Introduction

For many, polling is considered the foundation of electoral predictions. However, its predictive power may be significantly less reliable than expected. In this week’s post, I explore this by creating a few predictive models for national and state races using only polling data, and I analyze the results.

Despite polling’s prominence, the circumstances surrounding this election make data particularly limited. Since President Biden exited the race in mid-July, there are only eight weeks of polling data available that directly compares the current two candidates. This data spans from 15 weeks before the election to 7 weeks prior, which presents some challenges.
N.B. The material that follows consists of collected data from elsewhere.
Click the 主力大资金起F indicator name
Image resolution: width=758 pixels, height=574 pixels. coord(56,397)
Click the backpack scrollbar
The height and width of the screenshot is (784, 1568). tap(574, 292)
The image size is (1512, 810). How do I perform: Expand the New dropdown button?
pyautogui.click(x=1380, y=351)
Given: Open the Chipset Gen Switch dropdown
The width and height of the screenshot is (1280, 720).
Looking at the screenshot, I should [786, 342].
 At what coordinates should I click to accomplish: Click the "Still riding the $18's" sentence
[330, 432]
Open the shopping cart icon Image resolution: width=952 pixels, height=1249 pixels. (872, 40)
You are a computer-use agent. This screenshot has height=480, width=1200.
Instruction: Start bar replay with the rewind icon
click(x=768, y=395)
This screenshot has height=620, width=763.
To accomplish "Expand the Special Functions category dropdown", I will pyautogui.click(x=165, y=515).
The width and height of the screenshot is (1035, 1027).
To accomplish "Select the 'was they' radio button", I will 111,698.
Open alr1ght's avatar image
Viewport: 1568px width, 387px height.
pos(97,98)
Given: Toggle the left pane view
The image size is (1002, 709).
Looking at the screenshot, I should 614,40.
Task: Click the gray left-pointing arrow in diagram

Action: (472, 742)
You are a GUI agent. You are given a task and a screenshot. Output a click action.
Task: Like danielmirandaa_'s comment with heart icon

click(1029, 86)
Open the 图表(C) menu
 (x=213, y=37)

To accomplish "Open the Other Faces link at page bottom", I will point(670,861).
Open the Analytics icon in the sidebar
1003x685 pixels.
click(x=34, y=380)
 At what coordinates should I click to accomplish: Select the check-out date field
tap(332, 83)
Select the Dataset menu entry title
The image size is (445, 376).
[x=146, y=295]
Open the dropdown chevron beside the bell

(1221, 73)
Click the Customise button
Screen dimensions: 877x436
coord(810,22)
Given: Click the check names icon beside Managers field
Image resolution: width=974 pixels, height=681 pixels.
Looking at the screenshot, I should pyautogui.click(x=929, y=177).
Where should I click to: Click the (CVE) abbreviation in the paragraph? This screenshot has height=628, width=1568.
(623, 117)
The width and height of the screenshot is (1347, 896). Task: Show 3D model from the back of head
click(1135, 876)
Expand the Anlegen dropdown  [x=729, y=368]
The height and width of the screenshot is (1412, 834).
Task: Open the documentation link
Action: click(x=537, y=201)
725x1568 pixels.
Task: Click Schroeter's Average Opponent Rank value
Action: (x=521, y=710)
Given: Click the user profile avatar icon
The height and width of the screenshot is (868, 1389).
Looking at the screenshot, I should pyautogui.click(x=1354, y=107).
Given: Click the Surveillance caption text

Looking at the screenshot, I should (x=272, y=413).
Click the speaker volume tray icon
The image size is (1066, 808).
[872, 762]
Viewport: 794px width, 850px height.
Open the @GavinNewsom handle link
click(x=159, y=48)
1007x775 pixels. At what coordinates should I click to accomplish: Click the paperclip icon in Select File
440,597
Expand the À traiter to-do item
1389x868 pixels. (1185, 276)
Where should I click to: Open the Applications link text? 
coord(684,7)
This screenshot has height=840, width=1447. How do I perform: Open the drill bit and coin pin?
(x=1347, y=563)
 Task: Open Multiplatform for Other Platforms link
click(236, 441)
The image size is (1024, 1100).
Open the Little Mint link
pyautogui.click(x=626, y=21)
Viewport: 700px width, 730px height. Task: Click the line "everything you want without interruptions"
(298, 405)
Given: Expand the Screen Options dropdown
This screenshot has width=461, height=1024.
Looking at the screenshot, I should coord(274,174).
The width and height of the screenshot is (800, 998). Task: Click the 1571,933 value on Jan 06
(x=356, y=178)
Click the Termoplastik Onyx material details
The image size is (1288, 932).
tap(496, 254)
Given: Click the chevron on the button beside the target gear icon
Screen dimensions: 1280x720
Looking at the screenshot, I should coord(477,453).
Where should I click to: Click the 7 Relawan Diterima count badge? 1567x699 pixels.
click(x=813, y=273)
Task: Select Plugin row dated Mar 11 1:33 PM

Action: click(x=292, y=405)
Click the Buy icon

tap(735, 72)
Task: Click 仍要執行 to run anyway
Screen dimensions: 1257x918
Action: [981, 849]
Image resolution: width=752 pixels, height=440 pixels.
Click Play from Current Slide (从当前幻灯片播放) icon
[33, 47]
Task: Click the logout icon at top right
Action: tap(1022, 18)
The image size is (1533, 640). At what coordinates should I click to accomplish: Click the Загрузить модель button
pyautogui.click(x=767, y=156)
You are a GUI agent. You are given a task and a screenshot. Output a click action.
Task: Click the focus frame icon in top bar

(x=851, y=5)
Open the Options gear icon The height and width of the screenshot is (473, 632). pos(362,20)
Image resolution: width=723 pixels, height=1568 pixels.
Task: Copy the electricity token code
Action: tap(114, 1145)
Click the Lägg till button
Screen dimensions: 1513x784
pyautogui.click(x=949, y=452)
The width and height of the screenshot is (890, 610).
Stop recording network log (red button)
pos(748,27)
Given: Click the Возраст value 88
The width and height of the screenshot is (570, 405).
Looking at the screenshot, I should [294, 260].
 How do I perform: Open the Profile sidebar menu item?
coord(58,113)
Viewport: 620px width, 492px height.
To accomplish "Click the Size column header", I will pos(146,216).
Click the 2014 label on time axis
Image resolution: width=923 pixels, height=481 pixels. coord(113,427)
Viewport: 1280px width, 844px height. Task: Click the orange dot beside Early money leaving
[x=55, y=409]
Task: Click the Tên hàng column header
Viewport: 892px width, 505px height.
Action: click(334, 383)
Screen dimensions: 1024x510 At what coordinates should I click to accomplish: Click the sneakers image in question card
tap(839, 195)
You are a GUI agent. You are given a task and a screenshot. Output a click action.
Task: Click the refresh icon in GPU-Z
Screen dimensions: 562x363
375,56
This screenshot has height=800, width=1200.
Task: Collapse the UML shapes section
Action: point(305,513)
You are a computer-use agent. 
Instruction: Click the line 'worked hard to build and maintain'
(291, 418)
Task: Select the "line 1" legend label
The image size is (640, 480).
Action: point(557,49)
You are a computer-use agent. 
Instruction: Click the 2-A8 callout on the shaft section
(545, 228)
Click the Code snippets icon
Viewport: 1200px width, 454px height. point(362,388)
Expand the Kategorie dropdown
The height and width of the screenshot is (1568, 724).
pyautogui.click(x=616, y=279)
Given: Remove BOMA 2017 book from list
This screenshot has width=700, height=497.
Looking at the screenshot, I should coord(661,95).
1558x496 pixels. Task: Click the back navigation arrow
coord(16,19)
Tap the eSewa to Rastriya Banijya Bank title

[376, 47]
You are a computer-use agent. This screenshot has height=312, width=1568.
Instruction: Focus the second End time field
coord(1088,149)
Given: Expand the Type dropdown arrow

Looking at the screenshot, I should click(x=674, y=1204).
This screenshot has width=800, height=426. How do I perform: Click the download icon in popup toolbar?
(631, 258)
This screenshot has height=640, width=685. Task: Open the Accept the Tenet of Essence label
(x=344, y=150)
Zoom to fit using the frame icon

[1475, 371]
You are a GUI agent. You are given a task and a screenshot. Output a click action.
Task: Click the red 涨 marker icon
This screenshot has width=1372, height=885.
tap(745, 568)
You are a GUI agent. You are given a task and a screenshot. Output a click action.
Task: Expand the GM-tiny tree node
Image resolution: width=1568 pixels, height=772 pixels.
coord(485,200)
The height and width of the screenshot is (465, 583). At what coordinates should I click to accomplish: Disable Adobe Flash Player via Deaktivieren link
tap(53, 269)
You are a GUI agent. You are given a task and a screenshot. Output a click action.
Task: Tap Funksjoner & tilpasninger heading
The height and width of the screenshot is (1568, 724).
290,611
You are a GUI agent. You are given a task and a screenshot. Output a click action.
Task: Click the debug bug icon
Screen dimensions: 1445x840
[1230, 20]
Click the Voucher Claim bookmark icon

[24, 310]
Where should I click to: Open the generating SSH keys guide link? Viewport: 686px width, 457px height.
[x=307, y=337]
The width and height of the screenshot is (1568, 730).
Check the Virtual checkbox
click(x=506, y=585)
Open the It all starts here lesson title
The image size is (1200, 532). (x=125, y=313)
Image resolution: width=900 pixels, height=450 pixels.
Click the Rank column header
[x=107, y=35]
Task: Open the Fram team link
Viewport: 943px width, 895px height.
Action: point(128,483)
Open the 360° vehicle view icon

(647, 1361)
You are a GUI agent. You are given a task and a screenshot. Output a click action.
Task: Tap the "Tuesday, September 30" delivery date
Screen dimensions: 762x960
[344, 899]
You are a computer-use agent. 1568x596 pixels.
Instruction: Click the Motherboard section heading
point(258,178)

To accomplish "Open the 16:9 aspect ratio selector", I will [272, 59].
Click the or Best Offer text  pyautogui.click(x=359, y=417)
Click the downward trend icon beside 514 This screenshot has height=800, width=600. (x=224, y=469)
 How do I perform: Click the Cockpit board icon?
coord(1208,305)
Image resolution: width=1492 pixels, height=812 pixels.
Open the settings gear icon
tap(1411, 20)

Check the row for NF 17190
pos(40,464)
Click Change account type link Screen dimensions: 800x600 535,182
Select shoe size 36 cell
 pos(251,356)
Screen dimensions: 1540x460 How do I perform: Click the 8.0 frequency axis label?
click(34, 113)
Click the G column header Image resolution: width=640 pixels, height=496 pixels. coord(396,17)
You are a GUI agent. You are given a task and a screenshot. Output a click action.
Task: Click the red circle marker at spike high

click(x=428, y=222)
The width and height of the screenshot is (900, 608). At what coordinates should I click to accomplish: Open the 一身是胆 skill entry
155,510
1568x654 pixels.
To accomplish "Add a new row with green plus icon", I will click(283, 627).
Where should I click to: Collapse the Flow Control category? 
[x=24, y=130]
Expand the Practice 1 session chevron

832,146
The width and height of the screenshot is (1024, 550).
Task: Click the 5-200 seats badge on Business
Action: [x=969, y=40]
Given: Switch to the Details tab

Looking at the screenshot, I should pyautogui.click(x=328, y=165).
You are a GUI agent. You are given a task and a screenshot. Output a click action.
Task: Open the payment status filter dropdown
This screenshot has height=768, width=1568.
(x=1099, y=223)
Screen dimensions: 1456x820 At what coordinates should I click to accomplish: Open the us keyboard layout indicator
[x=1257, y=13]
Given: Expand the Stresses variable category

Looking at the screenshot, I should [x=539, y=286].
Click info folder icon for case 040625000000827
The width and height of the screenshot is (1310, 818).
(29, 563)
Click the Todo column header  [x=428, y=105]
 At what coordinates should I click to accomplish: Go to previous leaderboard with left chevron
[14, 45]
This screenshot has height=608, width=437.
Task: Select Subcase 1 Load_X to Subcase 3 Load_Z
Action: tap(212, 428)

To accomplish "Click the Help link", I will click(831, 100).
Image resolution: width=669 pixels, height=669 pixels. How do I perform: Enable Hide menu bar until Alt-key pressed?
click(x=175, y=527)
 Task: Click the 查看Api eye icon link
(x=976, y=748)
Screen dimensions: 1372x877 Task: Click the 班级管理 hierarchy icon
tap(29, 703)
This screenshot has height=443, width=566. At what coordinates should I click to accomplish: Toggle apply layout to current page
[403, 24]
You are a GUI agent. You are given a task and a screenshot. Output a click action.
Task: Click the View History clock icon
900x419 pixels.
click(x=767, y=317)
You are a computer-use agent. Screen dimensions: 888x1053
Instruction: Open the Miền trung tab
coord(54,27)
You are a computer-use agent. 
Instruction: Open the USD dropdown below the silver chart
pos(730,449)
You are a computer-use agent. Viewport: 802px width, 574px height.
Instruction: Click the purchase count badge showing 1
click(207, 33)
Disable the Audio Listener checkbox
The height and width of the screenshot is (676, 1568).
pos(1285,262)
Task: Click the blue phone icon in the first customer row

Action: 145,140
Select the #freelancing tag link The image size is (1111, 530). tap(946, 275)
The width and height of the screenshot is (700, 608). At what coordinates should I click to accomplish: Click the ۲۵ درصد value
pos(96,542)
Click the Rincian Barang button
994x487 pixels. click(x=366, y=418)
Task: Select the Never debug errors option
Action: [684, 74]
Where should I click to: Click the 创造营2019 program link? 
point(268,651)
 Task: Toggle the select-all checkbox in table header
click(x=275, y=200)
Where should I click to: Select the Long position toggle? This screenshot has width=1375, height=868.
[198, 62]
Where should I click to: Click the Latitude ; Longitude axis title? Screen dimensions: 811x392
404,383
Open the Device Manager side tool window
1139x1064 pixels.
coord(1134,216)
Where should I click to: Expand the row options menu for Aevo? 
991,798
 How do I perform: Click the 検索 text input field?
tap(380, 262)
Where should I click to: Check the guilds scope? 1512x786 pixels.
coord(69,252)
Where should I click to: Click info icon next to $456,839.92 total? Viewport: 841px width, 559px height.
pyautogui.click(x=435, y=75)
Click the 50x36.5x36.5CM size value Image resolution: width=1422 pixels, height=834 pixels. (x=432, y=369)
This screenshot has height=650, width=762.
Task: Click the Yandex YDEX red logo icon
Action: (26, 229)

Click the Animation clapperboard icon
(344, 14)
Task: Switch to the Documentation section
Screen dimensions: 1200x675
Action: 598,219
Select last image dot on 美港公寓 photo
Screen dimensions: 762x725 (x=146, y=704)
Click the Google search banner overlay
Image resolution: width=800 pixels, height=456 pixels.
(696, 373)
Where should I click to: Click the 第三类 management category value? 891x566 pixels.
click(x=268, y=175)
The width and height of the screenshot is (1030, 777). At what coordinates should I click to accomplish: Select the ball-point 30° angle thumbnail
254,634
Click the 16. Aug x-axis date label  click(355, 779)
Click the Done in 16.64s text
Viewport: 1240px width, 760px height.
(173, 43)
When it comes to incorporating polling into a regression model, there are a few different approaches to consider. The simplest, though likely the least accurate, is to average all available data for a candidate over a specific period. To make things more complex, one could treat each week as a separate variable in a regression and then apply a regularization method to exclude certain weeks by minimizing the mean-squared error. While this method might be preferable for predicting national vote share, it presents challenges at the state level. State-level races require weekly polling in each state, and that kind of data simply doesn’t exist. As a result, I had to rely on the simpler method of averaging polling support over a period for my models. Another potential approach is to manually weight each week’s polling data, with more weight given to polls conducted closer to the election. However, determining the correct weights would require extensive analysis to avoid arbitrary decisions.

National Model

As mentioned earlier, this model uses OLS to measure the relationship between the average polling support for each party’s candidate (from 1968 to 2020) and the eventual two-party vote share in that election. The polling data spans from 15 weeks before the election to 7 weeks prior.

I created separate models for each party due to how polling data is structured. Each poll essentially asks whether a voter supports a particular candidate, but a lack of support for one candidate does not necessarily indicate support for the opposing party. It simply means the voter isn’t committed to the candidate in question. Therefore, it’s not accurate to only focus on polling responses about one party’s candidate when predicting the election outcome.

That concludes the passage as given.